AUSTIN, TX -- In an airy rehearsal hall, Antonio Briseño, a retired music professor with 35 years' experience in classical and mariachi music, guides 65 high school students through the vocal intricacies of "México Trovador," a complicated piece of swooping hills and valleys that many have heard before sung at a boda (wedding) or cumple (birthday).
"You sing with pride," Briseño lightheartedly implores his students. He explains these songs chronicle the trials and triumphs of the Mexican people with a passion so fervent, just the first few strains of a song elicit gritos (yells).
The students giggle. Most are Latino, but it's safe to say not all know Spanish, a likelihood not lost on Briseño, who translates some of the lyrics to impress their meaning.
No, this is not your typical soccer or computer summer camp. Now in its third year, this four-day Mariachi Camp recently held at the University of Texas at Austin aims to immerse young U.S. Latinos into the rich heritage of the beloved Mexican musical genre.
During a quiet break later, Briseño, a fourth-generation Mexican American, muses that mariachi is the music of the people. "The heart of Mexico," he tells NBC News.
"It's so emotional, so close to the heart," he adds, pressing his fist to his chest. "That's why people yell. They yell because they feel it."
Heart and soul. Corazon y alma. The words are uttered frequently at mariachi camp.
Mariachi 'Con Ganas'
"You're playing from your soul and you're talking to the audience's soul, and that's what makes mariachi powerful," Castro tells NBC.
Castro got his start in music at the age of 9, and he has played everything from Beethoven and Bach to the emotionally saturated Mexican rancheras that are the staples of mariachi. In the unspoken compact between audience and musicians, he says, mariachi fans expect more than just playing with precision.
Castro recalls how earlier in the day in another rehearsal space, Jose Torres, a youthful looking musician with a doctorate in teaching at the University of North Texas, imparted a lesson about being unafraid to take liberties with the music.
"We have to have vibrato here because without it we're going to sound like big band. We're mariachi," Torres told the young trumpeters, referring to the pulsating sound musicians give to the notes for effect.
"So audiences don't just want to hear "El Rey," Castro continues. "They want to hear "El Rey" con ganas. Con emoción! (With heart. With emotion!) Every song has its own emotion and that's what needs to be created at that particular moment … I tell my students, 'Don't worry about the notes. Just play them. That's when the music comes alive.'"
The mariachi camp was Castro's brainchild, conceived not merely as a way to sharpen young musicians' skills but to build their appreciation for the history of mariachi. Perhaps most of all, Castro saw the camp as a means to shore up their confidence and to develop future leaders.
"That's what I want," Castro says. "I see all these students as potential leaders in their communities."

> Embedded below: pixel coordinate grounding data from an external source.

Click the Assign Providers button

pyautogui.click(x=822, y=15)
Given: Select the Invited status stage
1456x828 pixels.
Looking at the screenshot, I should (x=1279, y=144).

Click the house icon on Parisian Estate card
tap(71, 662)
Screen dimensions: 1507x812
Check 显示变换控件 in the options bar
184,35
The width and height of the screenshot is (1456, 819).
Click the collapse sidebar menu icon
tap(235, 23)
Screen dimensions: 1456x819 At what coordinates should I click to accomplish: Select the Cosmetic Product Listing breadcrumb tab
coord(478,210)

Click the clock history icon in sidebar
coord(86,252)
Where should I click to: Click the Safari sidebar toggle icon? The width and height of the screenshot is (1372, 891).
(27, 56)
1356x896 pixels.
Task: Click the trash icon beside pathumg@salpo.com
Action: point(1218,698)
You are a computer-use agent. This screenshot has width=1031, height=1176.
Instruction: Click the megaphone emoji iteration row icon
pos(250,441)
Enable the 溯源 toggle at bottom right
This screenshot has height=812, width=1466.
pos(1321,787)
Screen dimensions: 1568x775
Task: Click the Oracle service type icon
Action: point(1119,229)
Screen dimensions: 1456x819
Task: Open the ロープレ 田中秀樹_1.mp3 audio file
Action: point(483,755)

With more high schools and universities adding mariachi programs and with the nation's Latino demographic booming, Castro and Briseño are encouraged about mariachi's future.
There are more than 100 mariachi programs in Texas schools, according to the Mexican American School Board Association. Other summer mariachi camps are held by the University of North Texas in Denton. and Texas Tech University in Lubbock.
The legislative body of the University Interscholastic League, which oversees competitions in music, academics and athletics for schools statewide, agreed last year to create a pilot state mariachi competition. That is scheduled for next year.
Mariachi's future would appear to be secure in the hands of youngsters like Marla Gutierrez. a trumpeter and vocalist and a junior at Zapata High School in deepest South Texas, near the Mexican border. The granddaughter of Mexican immigrants, Gutierrez says mariachi connects her to culture.
"I feel like I owe it to them to know where I come from," she says.
"Mariachi is a passion that's indescribable," Gutierrez continues. "You make a connection with the song and automatically you feel you're unstoppable. You're on a fiery journey to somewhere you never thought you could go."
And then Gutierrez says that word again. "And if it doesn't come from your heart," she says, "you're not going to have fun."
During the mariachi summer camp, the students only saw the sheet music for "México Trovador" the morning before they first attempted it. Teaching and learning music is about practice and repetition and the morning session soon settles into the pattern.
For some students, their forte may not be singing; their comfort zones lie in their ability to play their chosen instruments: the trumpet, the vihuela, guitarrón or harp. But in today's mariachi ensembles, most players usually take a turn at the vocals, too. "Hiding" behind the instrument is not an option.
A masterful singer himself, Briseño is a coiled force of energy, coaxing and leading the students with humor, encouragement and demonstration. Almost theatrical, he is perpetually in motion, whirling, swaying, tilting, sweeping the air with his arms.
Then, just before lunch, a run-through produces resplendent results of rich, layered harmonies, lilting high notes and stout lower ones. The campers belt out a full-throated, powerhouse crescendo that would send chills up the spines of the dead.
The room is crackling with confidence now.
"And that's how it goes," Briseño exclaims.